[Data for this task Boundary: Start]
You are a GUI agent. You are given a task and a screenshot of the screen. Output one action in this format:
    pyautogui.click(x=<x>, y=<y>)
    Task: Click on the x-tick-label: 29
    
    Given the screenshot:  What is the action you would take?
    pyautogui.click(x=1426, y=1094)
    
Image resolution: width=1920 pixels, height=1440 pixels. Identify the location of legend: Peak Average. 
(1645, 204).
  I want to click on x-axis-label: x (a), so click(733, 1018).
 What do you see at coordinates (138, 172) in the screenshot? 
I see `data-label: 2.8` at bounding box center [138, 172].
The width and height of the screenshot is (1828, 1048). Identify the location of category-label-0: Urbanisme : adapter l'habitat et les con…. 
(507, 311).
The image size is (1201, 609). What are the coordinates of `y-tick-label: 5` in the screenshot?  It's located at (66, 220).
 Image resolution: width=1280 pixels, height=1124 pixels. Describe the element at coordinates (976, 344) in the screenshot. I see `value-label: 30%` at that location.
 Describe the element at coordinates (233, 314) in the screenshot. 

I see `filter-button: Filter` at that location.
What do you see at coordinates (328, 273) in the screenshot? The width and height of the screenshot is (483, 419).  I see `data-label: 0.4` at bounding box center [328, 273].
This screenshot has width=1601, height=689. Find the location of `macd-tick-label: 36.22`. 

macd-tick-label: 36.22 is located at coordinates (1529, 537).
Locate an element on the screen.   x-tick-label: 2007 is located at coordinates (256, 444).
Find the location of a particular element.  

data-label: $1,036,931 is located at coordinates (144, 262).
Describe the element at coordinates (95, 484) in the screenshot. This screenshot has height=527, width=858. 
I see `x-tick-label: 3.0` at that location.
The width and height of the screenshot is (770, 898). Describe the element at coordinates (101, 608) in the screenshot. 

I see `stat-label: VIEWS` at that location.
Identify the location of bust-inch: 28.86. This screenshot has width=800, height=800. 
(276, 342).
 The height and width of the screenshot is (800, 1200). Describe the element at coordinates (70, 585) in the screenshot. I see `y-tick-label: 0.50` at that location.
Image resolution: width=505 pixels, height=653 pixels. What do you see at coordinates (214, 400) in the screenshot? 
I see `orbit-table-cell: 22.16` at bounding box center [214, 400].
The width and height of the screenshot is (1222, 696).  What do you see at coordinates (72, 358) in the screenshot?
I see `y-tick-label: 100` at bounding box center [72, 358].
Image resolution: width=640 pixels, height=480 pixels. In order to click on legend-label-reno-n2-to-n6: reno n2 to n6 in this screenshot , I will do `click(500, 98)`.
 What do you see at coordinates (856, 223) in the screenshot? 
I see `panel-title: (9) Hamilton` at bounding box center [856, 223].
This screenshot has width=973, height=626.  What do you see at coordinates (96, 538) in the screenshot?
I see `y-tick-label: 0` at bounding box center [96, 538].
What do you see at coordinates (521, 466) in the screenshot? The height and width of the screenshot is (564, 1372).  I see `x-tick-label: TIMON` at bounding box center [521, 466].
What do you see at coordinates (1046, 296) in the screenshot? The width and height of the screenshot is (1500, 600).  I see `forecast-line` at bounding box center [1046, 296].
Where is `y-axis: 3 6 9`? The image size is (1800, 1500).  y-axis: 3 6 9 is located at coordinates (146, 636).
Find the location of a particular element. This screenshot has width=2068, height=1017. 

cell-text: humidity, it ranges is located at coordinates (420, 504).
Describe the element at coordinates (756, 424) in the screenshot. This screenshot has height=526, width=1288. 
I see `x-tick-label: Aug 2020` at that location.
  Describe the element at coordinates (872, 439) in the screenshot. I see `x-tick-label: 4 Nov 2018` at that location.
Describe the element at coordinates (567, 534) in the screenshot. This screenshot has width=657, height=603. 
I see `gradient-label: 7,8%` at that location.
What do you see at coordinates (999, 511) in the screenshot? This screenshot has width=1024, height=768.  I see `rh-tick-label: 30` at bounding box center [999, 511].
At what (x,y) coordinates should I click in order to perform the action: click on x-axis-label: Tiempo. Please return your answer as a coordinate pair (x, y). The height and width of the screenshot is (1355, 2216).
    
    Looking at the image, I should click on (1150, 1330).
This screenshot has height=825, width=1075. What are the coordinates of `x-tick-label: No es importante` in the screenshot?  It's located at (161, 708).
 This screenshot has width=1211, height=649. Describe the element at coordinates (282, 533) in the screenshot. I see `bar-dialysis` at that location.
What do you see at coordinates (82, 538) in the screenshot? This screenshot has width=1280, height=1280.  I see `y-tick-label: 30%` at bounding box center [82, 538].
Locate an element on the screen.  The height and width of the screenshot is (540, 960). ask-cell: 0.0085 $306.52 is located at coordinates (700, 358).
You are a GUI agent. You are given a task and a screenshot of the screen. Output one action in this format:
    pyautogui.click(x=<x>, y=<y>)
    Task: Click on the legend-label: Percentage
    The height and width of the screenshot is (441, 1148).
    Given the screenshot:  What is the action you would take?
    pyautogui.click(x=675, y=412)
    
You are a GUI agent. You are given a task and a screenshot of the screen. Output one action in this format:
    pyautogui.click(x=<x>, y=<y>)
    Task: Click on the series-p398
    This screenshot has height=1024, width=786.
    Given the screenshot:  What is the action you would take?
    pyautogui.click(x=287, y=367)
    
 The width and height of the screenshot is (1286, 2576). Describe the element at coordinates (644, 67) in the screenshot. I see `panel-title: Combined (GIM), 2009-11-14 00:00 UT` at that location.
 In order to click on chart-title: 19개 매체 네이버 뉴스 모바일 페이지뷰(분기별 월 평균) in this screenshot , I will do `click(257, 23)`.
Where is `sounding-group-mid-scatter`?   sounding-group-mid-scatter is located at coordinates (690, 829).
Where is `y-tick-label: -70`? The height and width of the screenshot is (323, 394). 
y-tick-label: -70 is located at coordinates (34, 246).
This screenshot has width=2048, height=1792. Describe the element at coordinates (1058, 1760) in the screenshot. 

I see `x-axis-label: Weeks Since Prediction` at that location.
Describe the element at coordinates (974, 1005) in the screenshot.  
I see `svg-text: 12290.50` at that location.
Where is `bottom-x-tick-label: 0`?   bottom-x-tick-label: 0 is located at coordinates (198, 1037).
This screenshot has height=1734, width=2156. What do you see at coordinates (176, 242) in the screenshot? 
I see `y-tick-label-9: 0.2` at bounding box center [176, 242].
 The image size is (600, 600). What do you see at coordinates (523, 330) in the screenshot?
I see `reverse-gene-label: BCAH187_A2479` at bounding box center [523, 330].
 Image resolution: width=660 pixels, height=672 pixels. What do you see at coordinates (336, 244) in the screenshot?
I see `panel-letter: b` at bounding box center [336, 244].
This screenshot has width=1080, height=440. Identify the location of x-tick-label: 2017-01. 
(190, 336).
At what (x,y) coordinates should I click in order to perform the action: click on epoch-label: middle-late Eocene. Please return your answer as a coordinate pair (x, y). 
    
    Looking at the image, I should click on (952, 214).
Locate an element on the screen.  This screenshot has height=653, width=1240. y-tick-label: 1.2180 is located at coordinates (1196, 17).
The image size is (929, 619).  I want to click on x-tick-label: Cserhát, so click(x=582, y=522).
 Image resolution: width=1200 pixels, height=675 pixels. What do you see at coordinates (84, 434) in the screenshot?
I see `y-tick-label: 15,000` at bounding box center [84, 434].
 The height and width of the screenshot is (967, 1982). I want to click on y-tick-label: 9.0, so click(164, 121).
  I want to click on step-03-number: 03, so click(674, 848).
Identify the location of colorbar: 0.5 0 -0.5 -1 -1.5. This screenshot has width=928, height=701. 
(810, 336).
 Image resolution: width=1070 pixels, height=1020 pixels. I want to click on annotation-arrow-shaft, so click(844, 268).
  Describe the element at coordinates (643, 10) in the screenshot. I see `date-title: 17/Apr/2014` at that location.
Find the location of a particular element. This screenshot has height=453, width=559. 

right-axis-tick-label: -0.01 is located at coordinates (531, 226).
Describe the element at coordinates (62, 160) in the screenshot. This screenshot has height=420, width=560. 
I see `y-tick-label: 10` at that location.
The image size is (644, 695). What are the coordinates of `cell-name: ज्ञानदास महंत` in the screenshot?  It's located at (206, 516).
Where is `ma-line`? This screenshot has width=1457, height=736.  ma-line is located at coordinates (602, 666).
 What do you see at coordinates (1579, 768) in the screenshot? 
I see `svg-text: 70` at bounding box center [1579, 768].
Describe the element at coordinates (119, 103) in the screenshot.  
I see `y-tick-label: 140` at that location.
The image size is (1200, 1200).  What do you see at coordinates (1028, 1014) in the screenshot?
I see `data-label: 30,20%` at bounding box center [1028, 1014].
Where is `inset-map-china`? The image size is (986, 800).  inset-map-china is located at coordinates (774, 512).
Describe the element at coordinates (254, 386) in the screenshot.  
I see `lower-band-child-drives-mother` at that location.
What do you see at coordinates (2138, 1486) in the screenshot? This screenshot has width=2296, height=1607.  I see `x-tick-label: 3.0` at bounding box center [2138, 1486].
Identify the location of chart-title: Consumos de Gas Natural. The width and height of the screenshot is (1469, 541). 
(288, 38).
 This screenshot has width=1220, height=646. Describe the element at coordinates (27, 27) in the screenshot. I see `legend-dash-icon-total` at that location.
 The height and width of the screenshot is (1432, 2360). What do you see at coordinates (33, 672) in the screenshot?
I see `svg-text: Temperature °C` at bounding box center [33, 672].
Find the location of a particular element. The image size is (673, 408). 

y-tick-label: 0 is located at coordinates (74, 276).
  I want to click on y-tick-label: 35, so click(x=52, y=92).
[Data for this task Boundary: End]
To do
Copy everything in the listing from the start down through the line containing "I want to click on x-axis-label: x", changing "GUI agent" to "desktop agent" and leaving the rest as is.

Result
You are a desktop agent. You are given a task and a screenshot of the screen. Output one action in this format:
    pyautogui.click(x=<x>, y=<y>)
    Task: Click on the x-tick-label: 29
    
    Given the screenshot:  What is the action you would take?
    pyautogui.click(x=1426, y=1094)
    
Image resolution: width=1920 pixels, height=1440 pixels. Identify the location of legend: Peak Average. 
(1645, 204).
  I want to click on x-axis-label: x (a), so click(733, 1018).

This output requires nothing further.